#### WORK ITEM:
Leave the pictures out. Retype exactly the lines below from the one containing "Given: Expand the status bar info arrow" through the one containing "You are a computer-use", and no others.

#### Items from a data source:
※
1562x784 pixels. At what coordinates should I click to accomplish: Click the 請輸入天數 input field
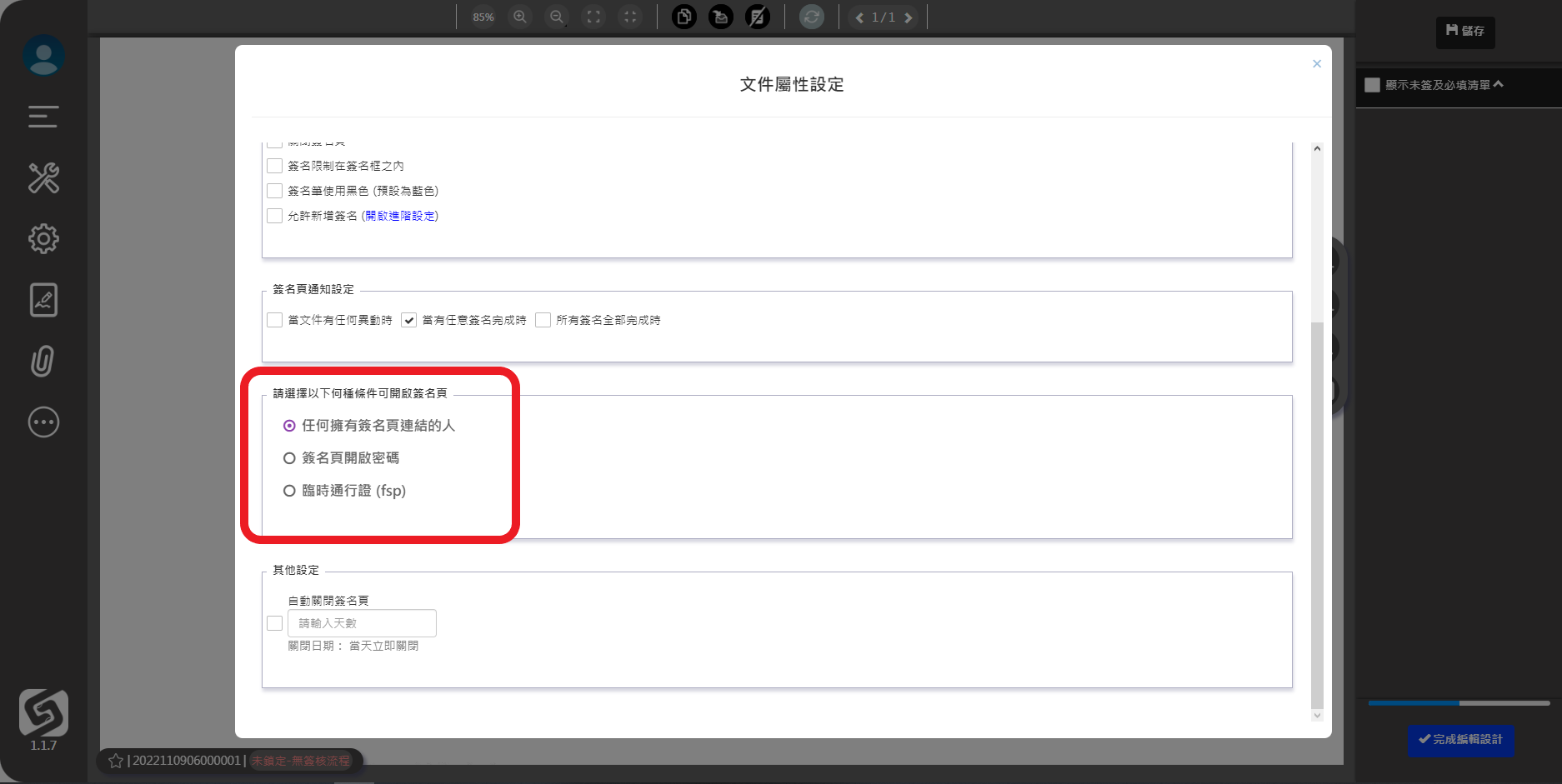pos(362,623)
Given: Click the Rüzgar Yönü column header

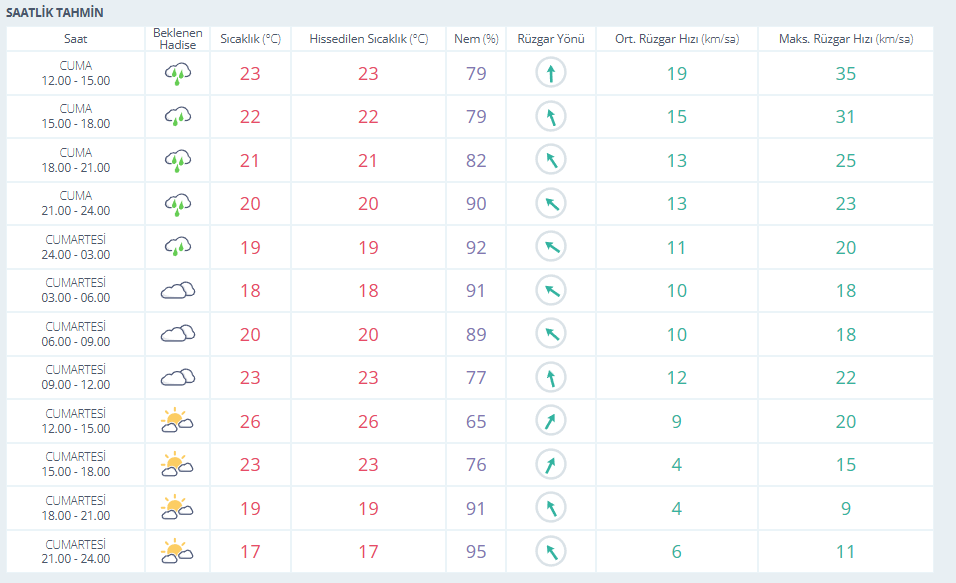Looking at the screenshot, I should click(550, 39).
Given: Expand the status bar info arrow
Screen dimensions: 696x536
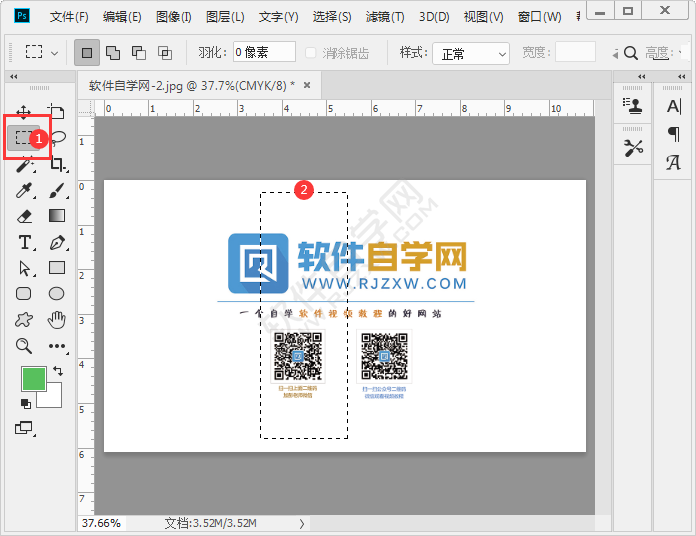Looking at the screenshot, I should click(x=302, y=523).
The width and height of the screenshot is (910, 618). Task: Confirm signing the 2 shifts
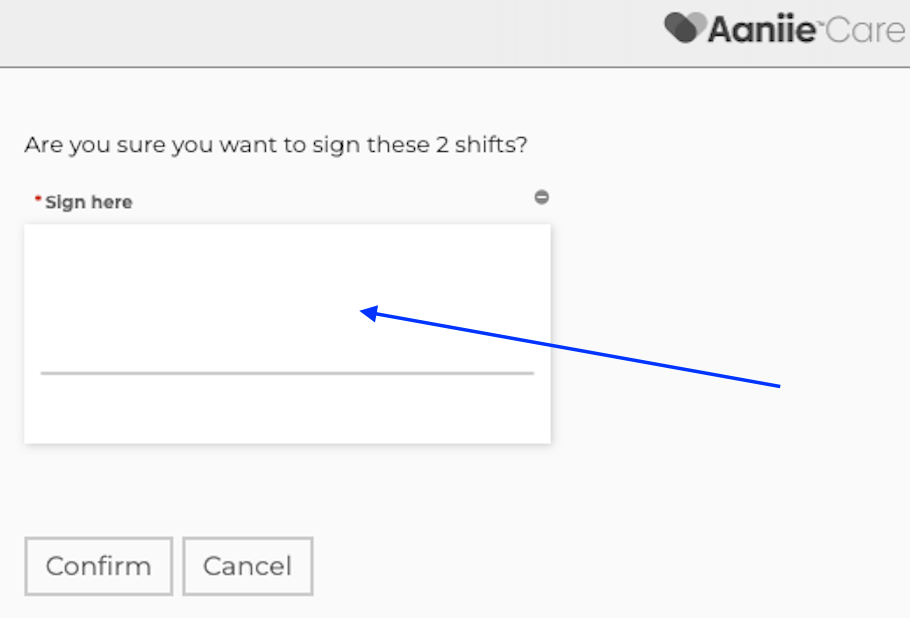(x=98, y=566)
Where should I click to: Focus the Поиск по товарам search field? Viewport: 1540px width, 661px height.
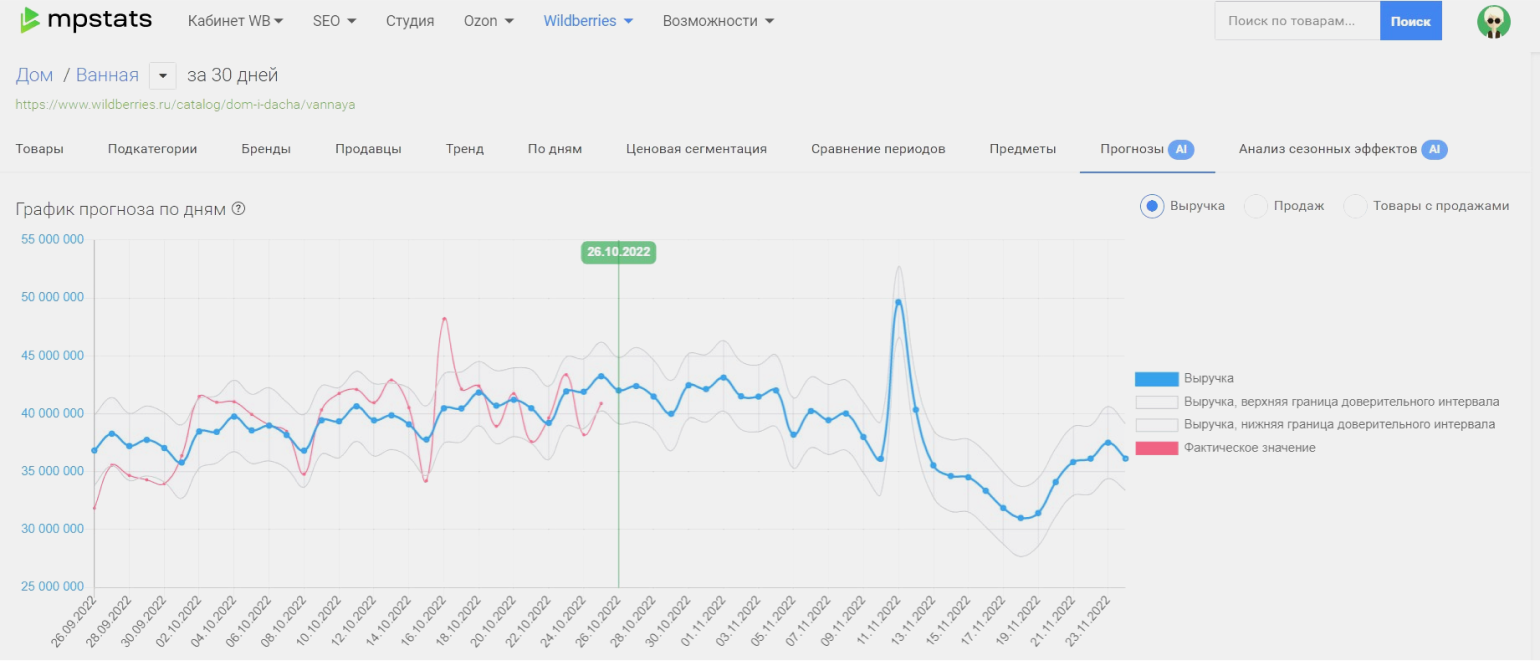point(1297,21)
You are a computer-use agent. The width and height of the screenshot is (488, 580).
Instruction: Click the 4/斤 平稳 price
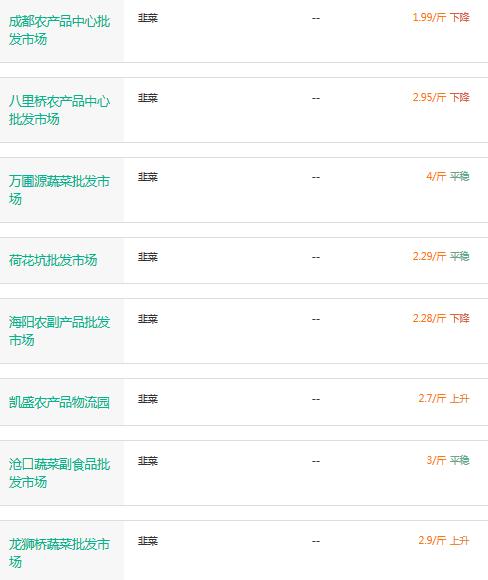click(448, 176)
※
#### EXERCISE ANSWER:
Given: Expand the status bar info arrow
Screen dimensions: 696x536
Looking at the screenshot, I should click(x=302, y=523).
The width and height of the screenshot is (910, 618). Task: Confirm signing the 2 shifts
(x=98, y=566)
Where should I click to: Focus the Поиск по товарам search field? Viewport: 1540px width, 661px height.
point(1297,21)
You are a computer-use agent. The width and height of the screenshot is (488, 580).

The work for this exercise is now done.